How Neural Networks Work – Explained Using the Straight Line Equation y = ax + b

Did you know that every data scientist who builds a complex neural network starts with a fundamental question, “How does the output change when the input changes?“ A straight line equation y = ax+b answers it in the simplest way possible. y can incre…

Did you know that every data scientist who builds a complex neural network starts with a fundamental question, “How does the output change when the input changes?“

A straight line equation y = ax+b answers it in the simplest way possible. y can increase, decrease, or stay the same when x changes.

On the other hand, a deep neural network tries to answer it in a flexible way. It’s only possible because of multiple layers of straight line calculations stacked one over another along with non linear adjustments to help the network adapt and produce the desired result.

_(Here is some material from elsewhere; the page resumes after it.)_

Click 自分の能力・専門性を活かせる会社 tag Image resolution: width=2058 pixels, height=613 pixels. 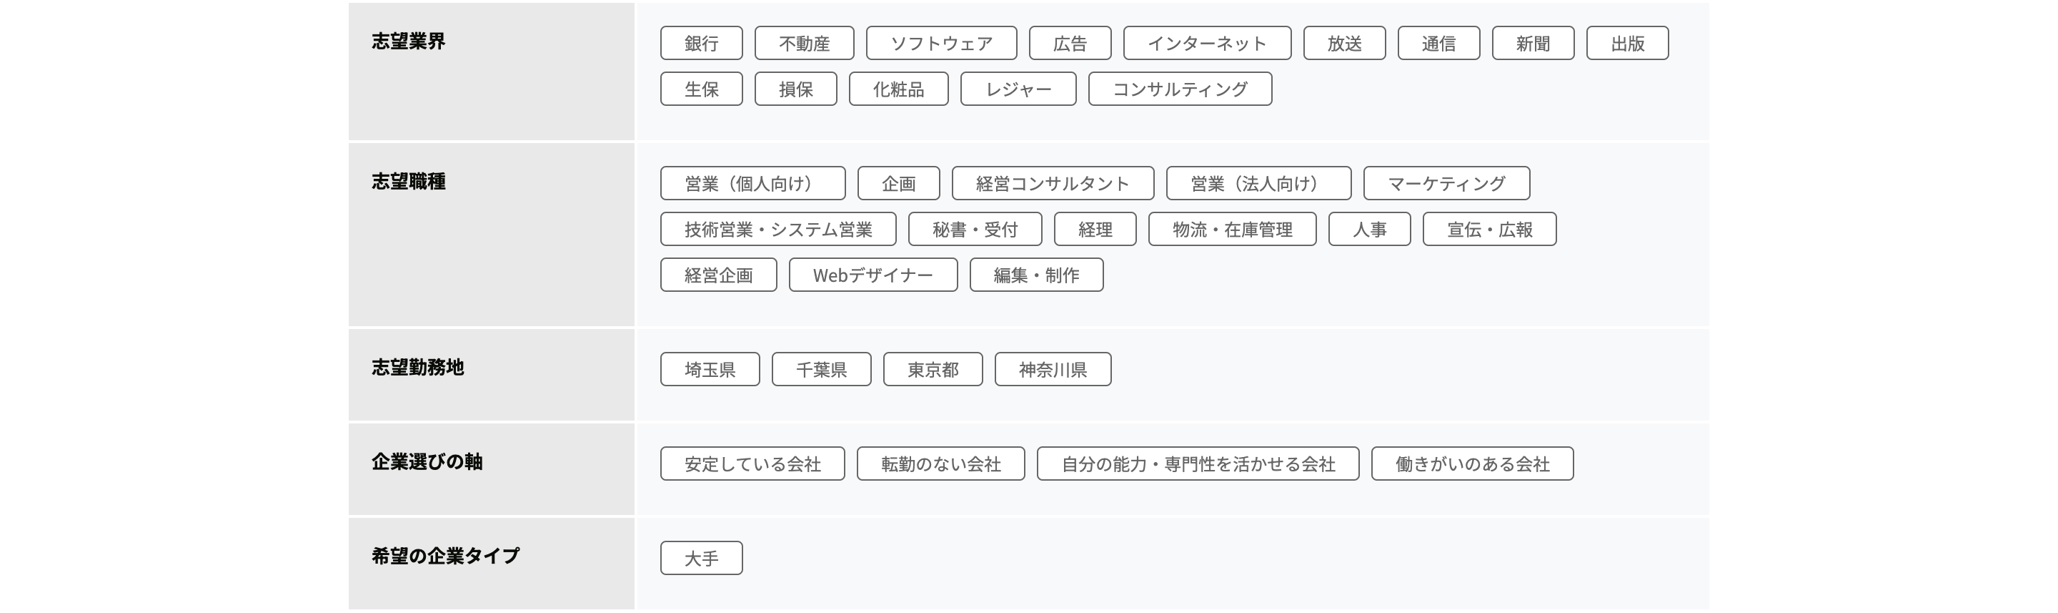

Since a straight line is the essence of neural networks, I think it’s time we try to understand the subtle details of y = ax+b, which I refer to as the magical equation. We’ll also go through the basics of linear regression and classification, which should help you understand the progression of a simple straight line to a complex deep neural network.

Prerequisites

A basic understanding of linear algebra, particularly y=ax+b.
General idea about linear regression and classification.
Familiarity with the concept of deep neural networks.

y=ax+b

A straight line simply means that output changes steadily as input changes. There are no surprises (that is, no non linearity). Let’s analyze it properly.

y => Output variable
x => Input variable
a => Amount by which y changes when x changes (slope)
b => Value of y when x is 0 (y intercept)

We can take an example and model it in the same form to understand it better.

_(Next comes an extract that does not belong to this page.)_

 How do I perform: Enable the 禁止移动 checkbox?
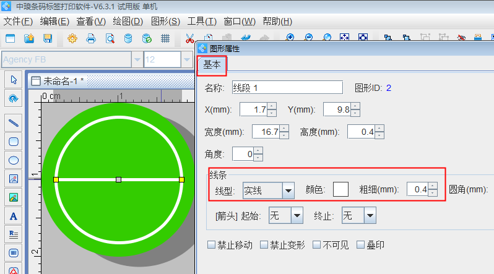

Ms. Poly is a math teacher who wants to formulate a study plan for her students to excel in an upcoming final exam. For simplicity, she creates a rule of thumb using only one factor: the number of hours studied per week. It has a direct impact on the marks scored by a student.

Before beginning, she makes certain assumptions:

Every student is capable of scoring at least 30 without studying.
For every hour a student studies, an additional 3 marks can be scored.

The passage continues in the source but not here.